EXERCISE — Output the records that follow, with every character intact.

#### EXTRACTED DATA

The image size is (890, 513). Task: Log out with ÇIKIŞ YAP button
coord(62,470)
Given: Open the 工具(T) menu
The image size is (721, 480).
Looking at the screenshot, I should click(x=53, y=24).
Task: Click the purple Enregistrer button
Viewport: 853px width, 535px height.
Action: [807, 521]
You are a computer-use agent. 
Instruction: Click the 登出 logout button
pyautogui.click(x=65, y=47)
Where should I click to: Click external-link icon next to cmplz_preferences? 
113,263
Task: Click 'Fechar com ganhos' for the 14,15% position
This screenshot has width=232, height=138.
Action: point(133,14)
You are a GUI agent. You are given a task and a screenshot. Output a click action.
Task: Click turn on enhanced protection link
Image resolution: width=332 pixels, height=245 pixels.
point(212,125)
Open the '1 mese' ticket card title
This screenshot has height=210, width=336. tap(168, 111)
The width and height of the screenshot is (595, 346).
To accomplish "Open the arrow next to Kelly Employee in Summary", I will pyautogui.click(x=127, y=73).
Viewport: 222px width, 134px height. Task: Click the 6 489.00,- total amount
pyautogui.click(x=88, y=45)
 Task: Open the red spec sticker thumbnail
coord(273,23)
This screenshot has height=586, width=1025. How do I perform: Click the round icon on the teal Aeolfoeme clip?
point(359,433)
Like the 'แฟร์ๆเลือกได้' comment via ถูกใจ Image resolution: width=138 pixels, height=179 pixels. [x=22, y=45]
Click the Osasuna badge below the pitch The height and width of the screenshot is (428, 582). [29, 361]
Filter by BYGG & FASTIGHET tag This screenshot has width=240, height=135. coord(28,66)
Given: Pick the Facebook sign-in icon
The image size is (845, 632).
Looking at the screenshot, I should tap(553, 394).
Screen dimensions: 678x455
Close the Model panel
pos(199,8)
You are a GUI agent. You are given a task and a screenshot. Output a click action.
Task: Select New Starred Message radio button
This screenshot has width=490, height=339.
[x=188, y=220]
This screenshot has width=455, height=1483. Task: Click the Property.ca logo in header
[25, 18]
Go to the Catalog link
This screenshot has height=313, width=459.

########

YOUR SOLUTION —
The image size is (890, 513). Task: Log out with ÇIKIŞ YAP button
coord(62,470)
Given: Open the 工具(T) menu
The image size is (721, 480).
Looking at the screenshot, I should click(x=53, y=24).
Task: Click the purple Enregistrer button
Viewport: 853px width, 535px height.
Action: [807, 521]
You are a computer-use agent. 
Instruction: Click the 登出 logout button
pyautogui.click(x=65, y=47)
Where should I click to: Click external-link icon next to cmplz_preferences? 
113,263
Task: Click 'Fechar com ganhos' for the 14,15% position
This screenshot has width=232, height=138.
Action: point(133,14)
You are a GUI agent. You are given a task and a screenshot. Output a click action.
Task: Click turn on enhanced protection link
Image resolution: width=332 pixels, height=245 pixels.
point(212,125)
Open the '1 mese' ticket card title
This screenshot has height=210, width=336. tap(168, 111)
The width and height of the screenshot is (595, 346).
To accomplish "Open the arrow next to Kelly Employee in Summary", I will pyautogui.click(x=127, y=73).
Viewport: 222px width, 134px height. Task: Click the 6 489.00,- total amount
pyautogui.click(x=88, y=45)
 Task: Open the red spec sticker thumbnail
coord(273,23)
This screenshot has height=586, width=1025. How do I perform: Click the round icon on the teal Aeolfoeme clip?
point(359,433)
Like the 'แฟร์ๆเลือกได้' comment via ถูกใจ Image resolution: width=138 pixels, height=179 pixels. [x=22, y=45]
Click the Osasuna badge below the pitch The height and width of the screenshot is (428, 582). [29, 361]
Filter by BYGG & FASTIGHET tag This screenshot has width=240, height=135. coord(28,66)
Given: Pick the Facebook sign-in icon
The image size is (845, 632).
Looking at the screenshot, I should tap(553, 394).
Screen dimensions: 678x455
Close the Model panel
pos(199,8)
You are a GUI agent. You are given a task and a screenshot. Output a click action.
Task: Select New Starred Message radio button
This screenshot has width=490, height=339.
[x=188, y=220]
This screenshot has width=455, height=1483. Task: Click the Property.ca logo in header
[25, 18]
Go to the Catalog link
This screenshot has height=313, width=459.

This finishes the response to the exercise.